▶ _PASSAGE PROPOSÉ_
Mémoire de guerre à Hébécrevon en 1944,

par Élisabeth Letribot, née Jamot, (1926-2017). Elle est l'épouse d'Émile Letribot (1926-2012), maire d'Hébécrevon de 1960 à 1995.

Ce témoignage est retranscrit grâce à l'accord de ses enfants Annie et Michel qui nous ont remis ce document écrit de la main de leur mère, dans le cadre du 75e anniversaire du Débarquement et de la Libération de la Manche.

Élisabeth Letribot a souhaité transmettre ce témoignage à ses petits-enfants, afin qu’ils sachent bien ce qui s’est passé chez nous en 1944 et ce qui a gâché la jeunesse de leurs grands-parents.

1940, la France est envahie par les Allemands.

1944, quatre années d’occupation, de privations de tout y compris de nourriture, couvre feu le soir, interdiction de sortir le soir après 9 heures sous peine de prison ou de fusillade. J’avais 18 ans et voici comment ma jeunesse et celle de beaucoup d’autres fut gâchée.

6 juin, débarquement américain et anglais sur les plages de Normandie.

Débarquement à Sainte-Marie-du-Mont, la pointe du Hoc et Ouistreham (Calvados).

Parachutage sur Sainte-Mère-Église.

Dans la nuit du 6 au 7 juin bombardement et destruction totale de la ville de Saint-Lô. La population n’ayant pu fuir, les tracts étant tombés loin de la ville, 800 morts sous les décombres, les autres ont fini sous le feu.

Vers le 15 juin, occupation de nos fermes par les états-majors allemands, obligation de quitter nos maisons pour aller coucher dans les chemins de terre que nous ne quittons même plus le jour afin de nous protéger de l’aviation et des obus, notre première tranchée fut faite à la scierie le long de la haie qui va de la route à la rivière en face de la barrière à Daniel Leclerc ; nous avons couché dans ce trou à peu près 8 jours ; ensuite nous avons fait un abri dans le chemin de terre qui relie le village de la Besnardière au pont de Froard, un abri couvert de tôles où nous sommes restés terrés jusqu’au 9 juillet.

Dans les derniers jours nous ne trayons plus les vaches.

▶ _INFORMATIONS FOURNIES_
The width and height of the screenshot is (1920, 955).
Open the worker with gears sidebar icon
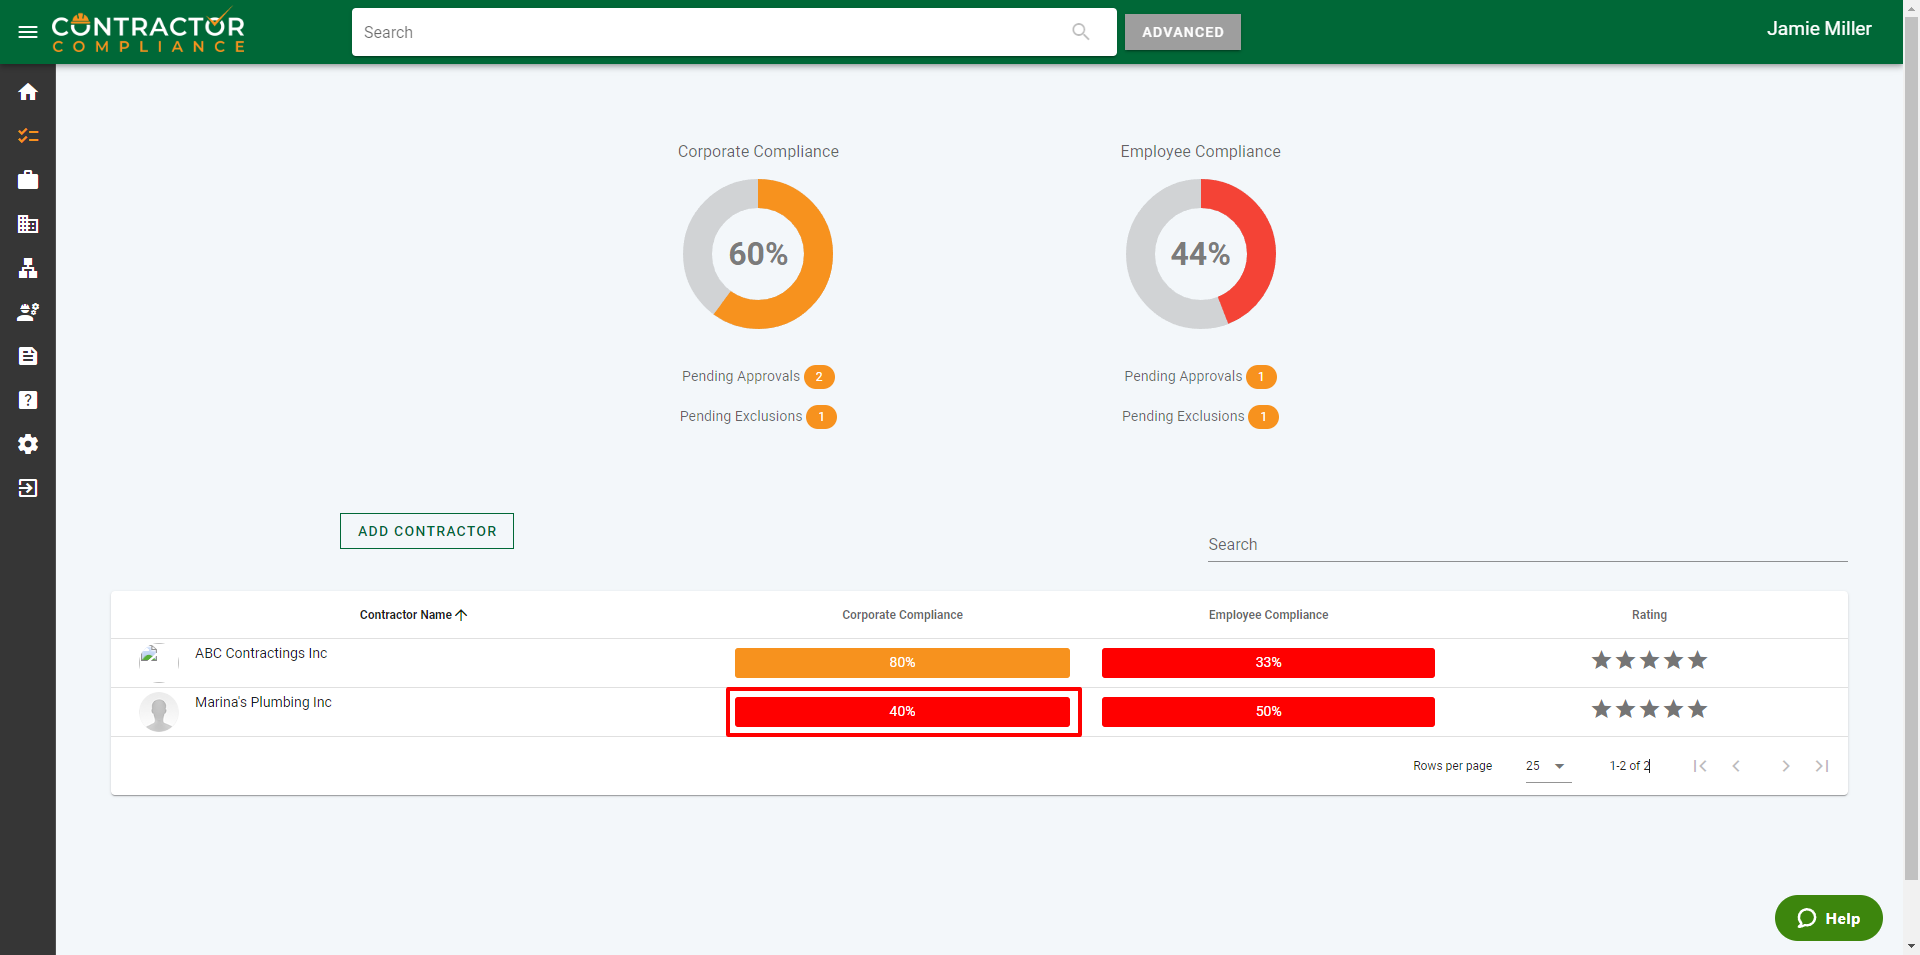coord(28,312)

▶ _ACTIONS DEMANDÉES_
**a)** Recopiez tout ce qui va de « Élisabeth Letribot a » jusqu'à « par les Allemands. » dans le témoignage, en substituant « descendants » à « petits-enfants ».
**b)** Énumérez les lieux de débarquement nommés dans la phrase du témoignage qui commence par « Débarquement à ».
Fondez vos réponses uniquement sur le témoignage.

▶ _RÉPONSES ATTENDUES_
**a)**
Élisabeth Letribot a souhaité transmettre ce témoignage à ses descendants, afin qu’ils sachent bien ce qui s’est passé chez nous en 1944 et ce qui a gâché la jeunesse de leurs grands-parents.

1940, la France est envahie par les Allemands.

**b)** Sainte-Marie-du-Mont, la pointe du Hoc, Ouistreham (Calvados)